Drones could help save the lives of heart attack victims by delivering defibrillators faster than an ambulance can arrive at the scene, according to a report Tuesday in the Journal of the American Medical Association.
By reducing the crucial intervention time after a heart attack, drone delivery of the easy-to-use kit could raise the chances of survival of cardiac arrest victims, said the report compiled by Swedish researchers.
Test runs of drones in Sweden showed they can deliver a defibrillator to an out-of-hospital patient on average 16 minutes faster than a traditional emergency medical response vehicle could reach a victim.
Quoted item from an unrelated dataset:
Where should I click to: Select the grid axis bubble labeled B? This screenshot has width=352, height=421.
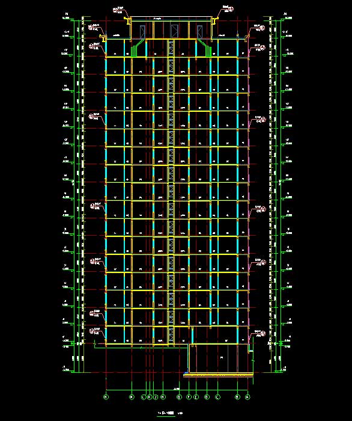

Currently, people stricken by heart attacks outside of hospitals have only an eight to 10 percent survival rate in the United States. Reducing access time to a defibrillation - which restarts the heart with an electric pulse - is seen as key factor to increasing survival.
Researchers from the Karolinska Institutet in Stockholm carried out tests near the Swedish capital and concluded that a remote-controlled drone equipped with an external defibrillator, and guided by GPS and cameras, could be activated by an emergency services dispatcher.
There are more than 350,000 cardiac arrests each year in the United States, according to the American Heart Association.
For the study, the Swedish Transportation Agency equipped a drone with a defibrillator weighing 1.7 lbs and deployed it at a fire station just north of Stockholm. Eighteen test runs were carried out to locations within a 6.2 mile radius, with a median distance of two miles.
The average time for the drone to arrive at the scene was 5:21 minutes against 22:00 minutes for an emergency medical services vehicle. In every case, the drone arrived quicker than an ambulance, on average slashing 16.39 minutes off the response time.
"Saving 16 minutes is likely to be clinically important. Nonetheless, further test flights, technological development, and evaluation of integration with dispatch centers and aviation administrators are needed," the authors of the report said.